◆ **Problem**: In the data below, begin at the line with "Where should I" and stop after the line with "You are a GUI"; output those lines exactly and no pictures.

(Collected data)
_____
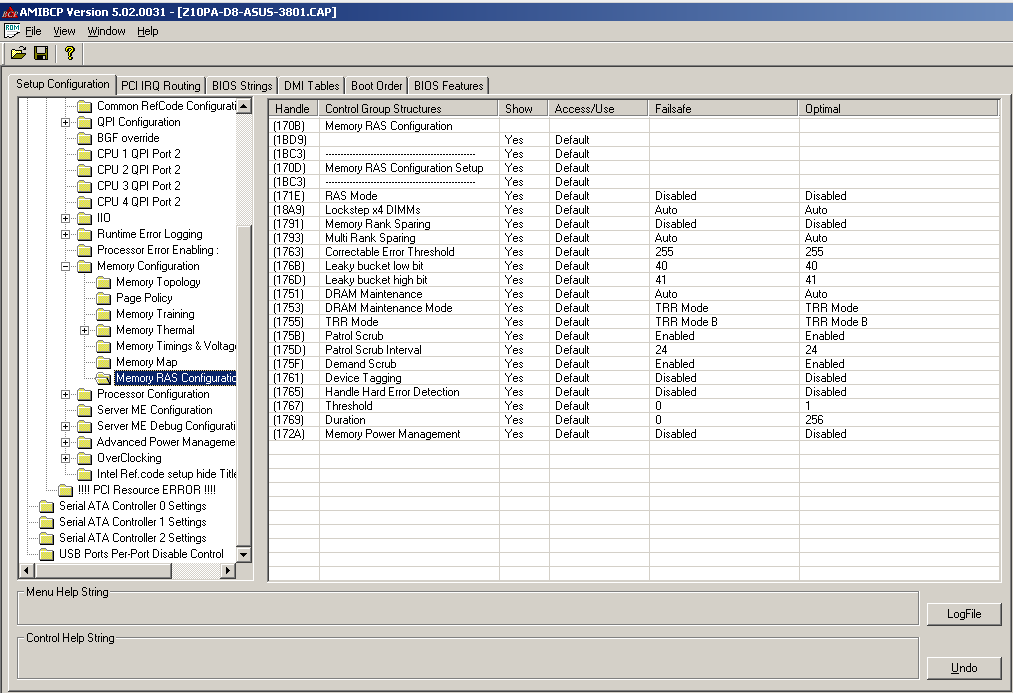Click the Help question mark toolbar icon
This screenshot has width=1013, height=693.
68,53
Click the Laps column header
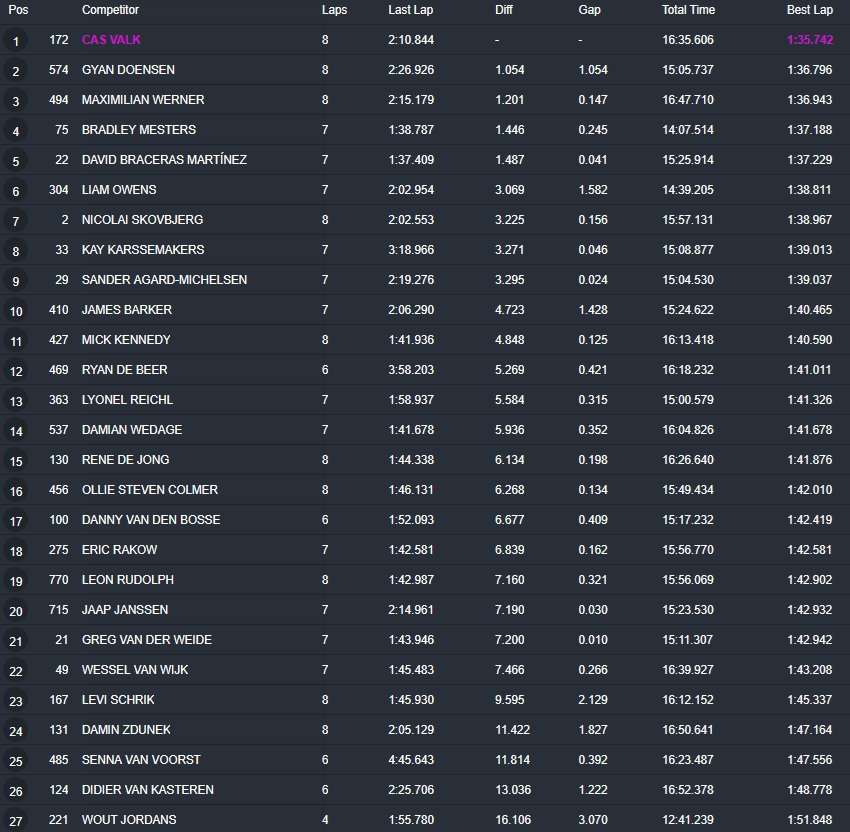The width and height of the screenshot is (850, 832). click(x=334, y=10)
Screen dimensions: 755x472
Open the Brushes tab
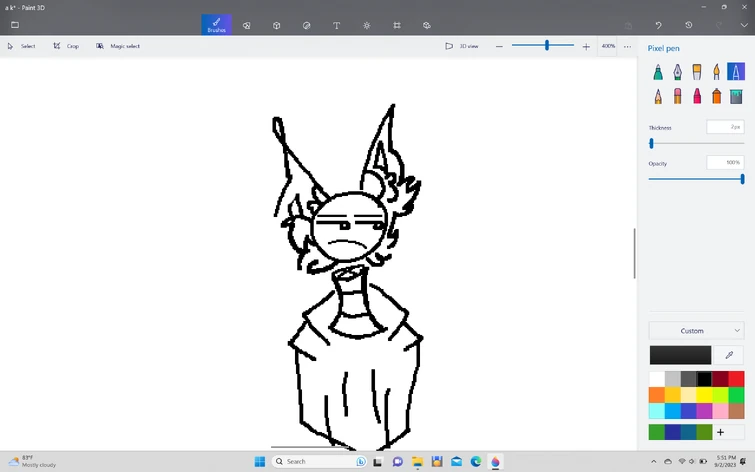(216, 25)
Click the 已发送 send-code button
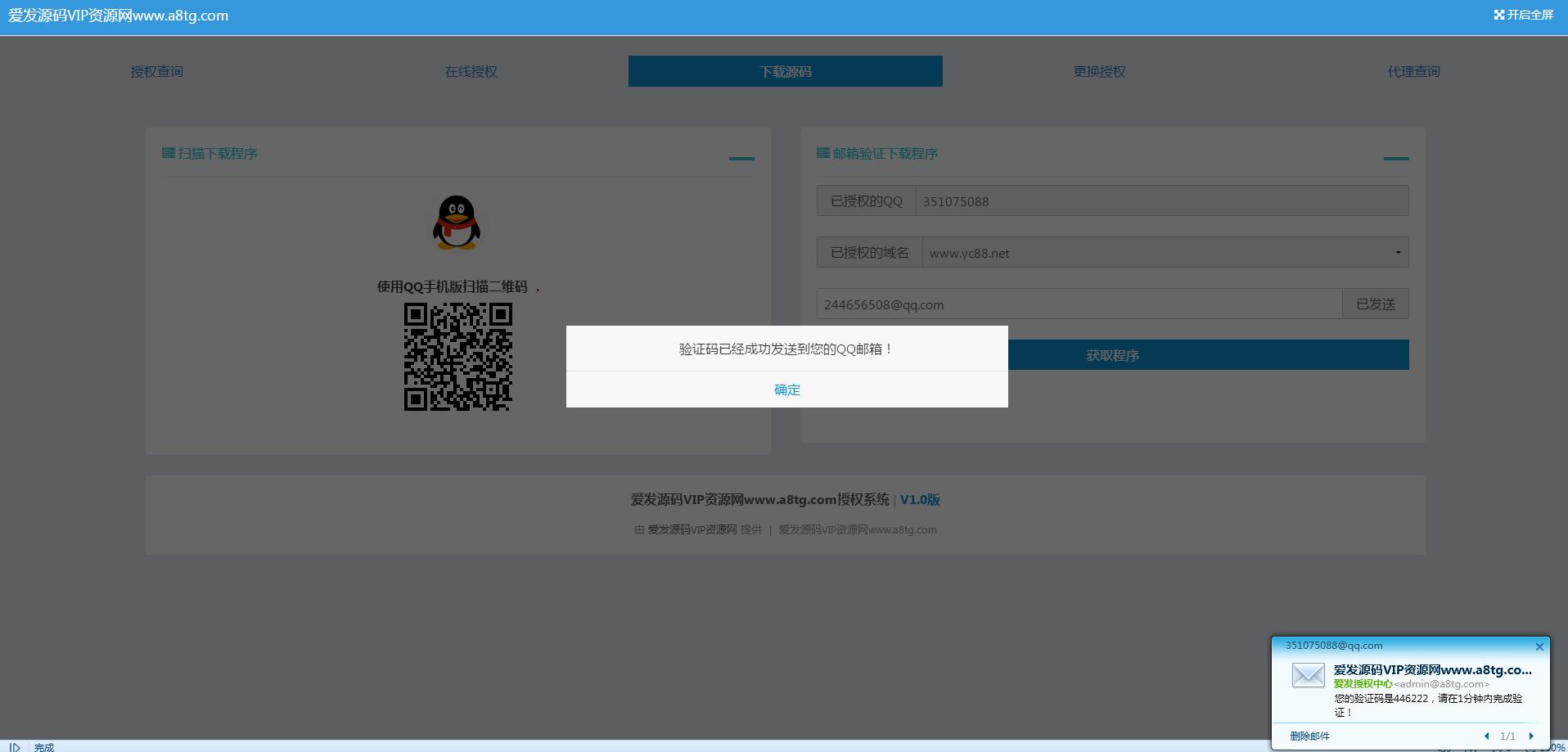Screen dimensions: 1568x752 [x=1375, y=304]
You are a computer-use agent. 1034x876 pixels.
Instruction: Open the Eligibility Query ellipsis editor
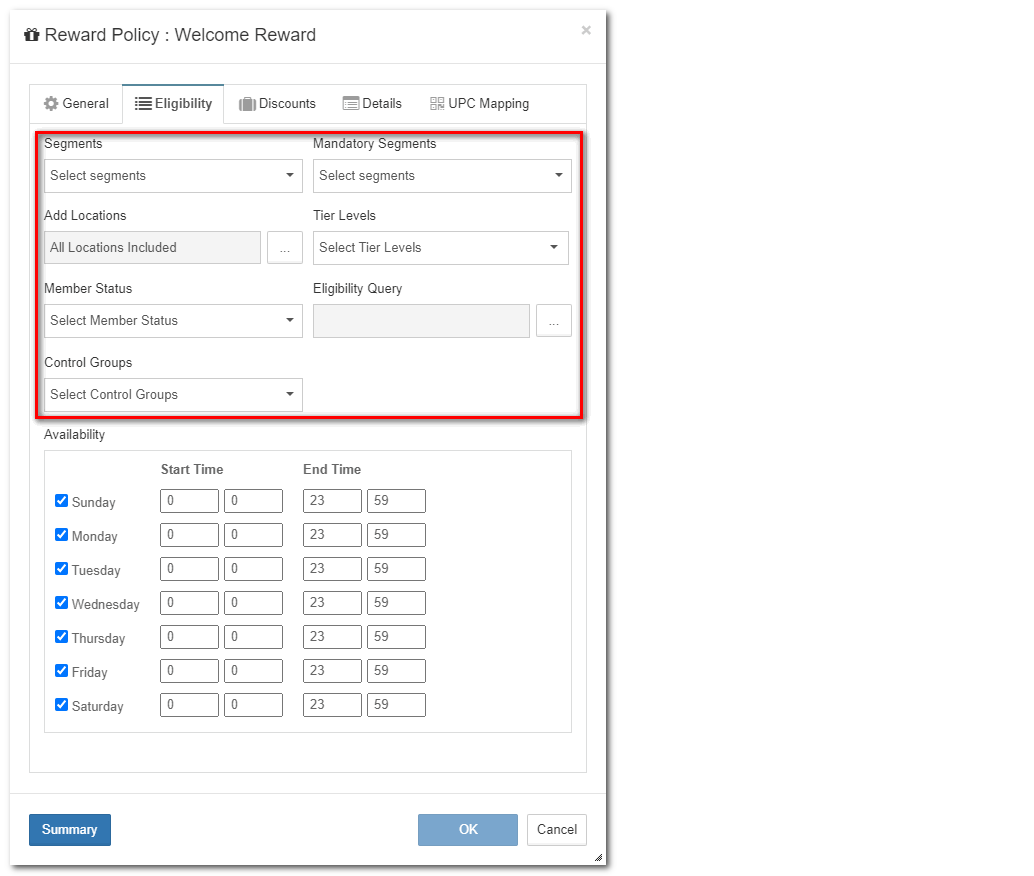554,321
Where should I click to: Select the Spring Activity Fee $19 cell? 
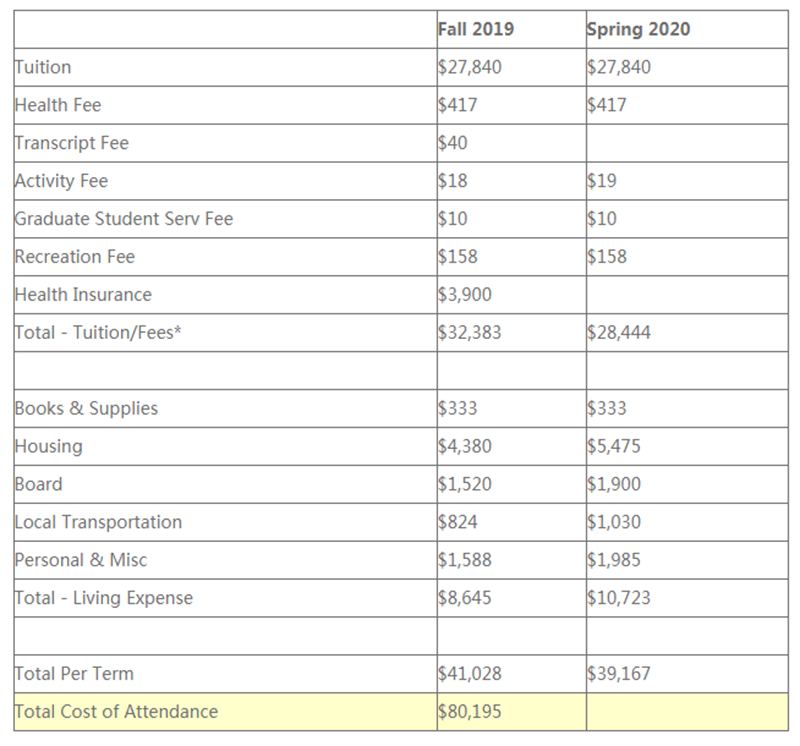coord(602,181)
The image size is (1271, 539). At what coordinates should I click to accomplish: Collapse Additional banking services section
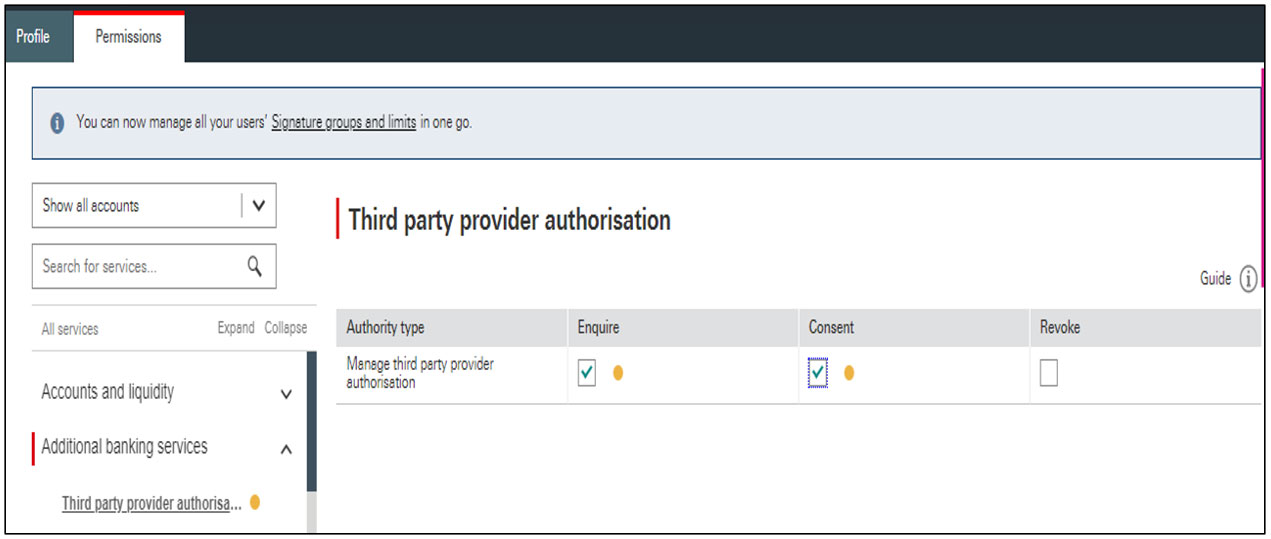click(x=286, y=449)
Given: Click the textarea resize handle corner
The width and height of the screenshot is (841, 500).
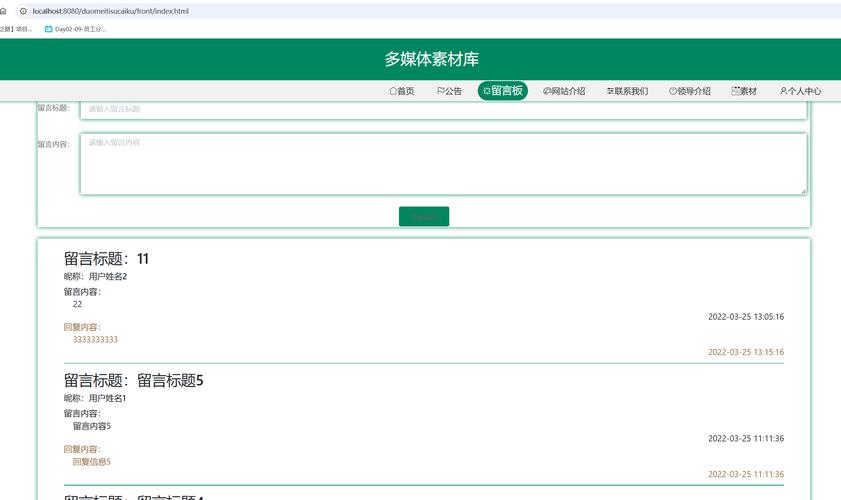Looking at the screenshot, I should pos(803,191).
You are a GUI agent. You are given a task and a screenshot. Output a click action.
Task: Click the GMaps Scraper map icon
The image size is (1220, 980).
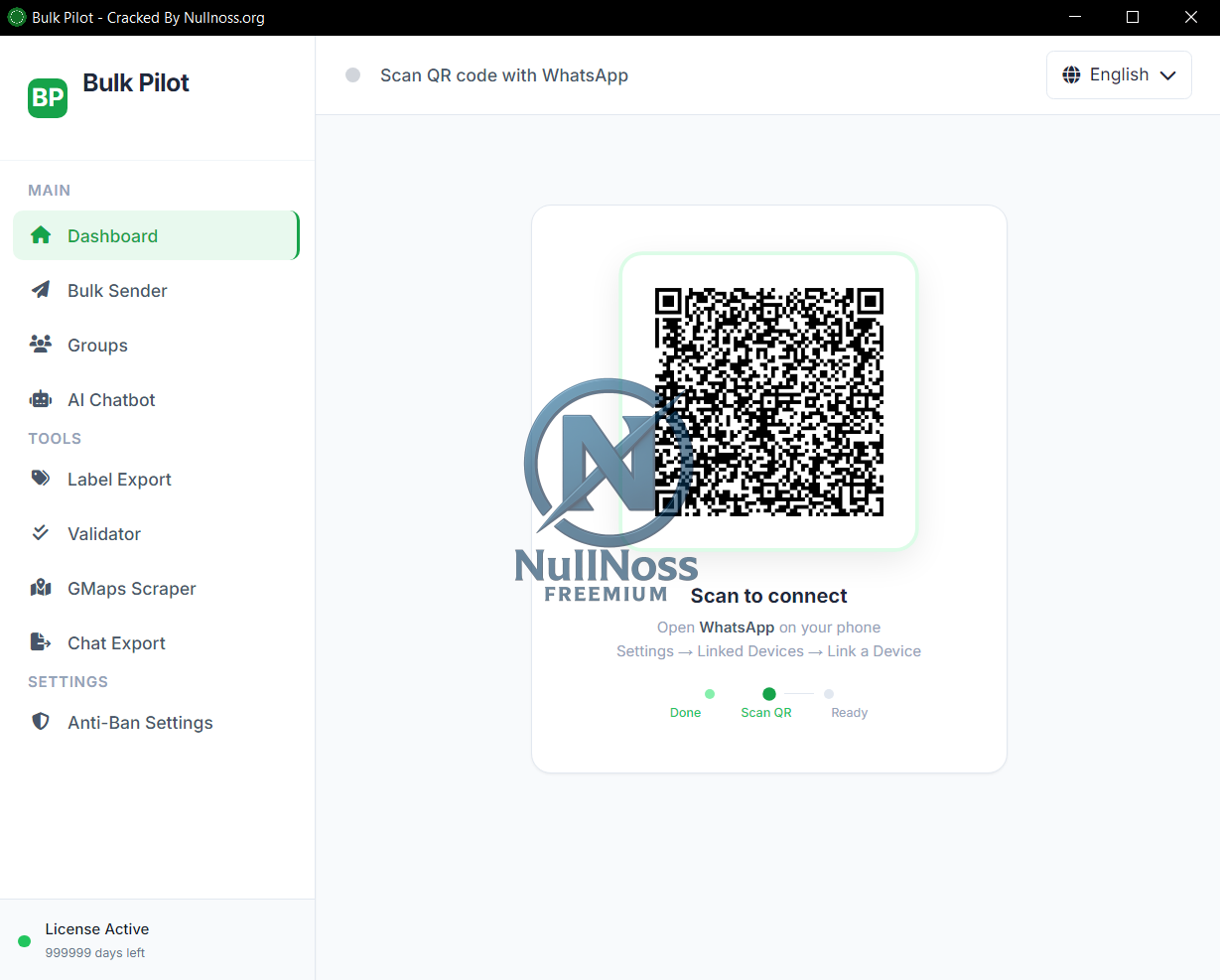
_____
◆ **Problem solution**:
Where should I click to: Select the Spring Activity Fee $19 cell? 
coord(602,181)
The image size is (1271, 539). At what coordinates should I click to accomplish: Collapse Additional banking services section
click(x=286, y=449)
Given: Click the textarea resize handle corner
The width and height of the screenshot is (841, 500).
Looking at the screenshot, I should pos(803,191).
You are a GUI agent. You are given a task and a screenshot. Output a click action.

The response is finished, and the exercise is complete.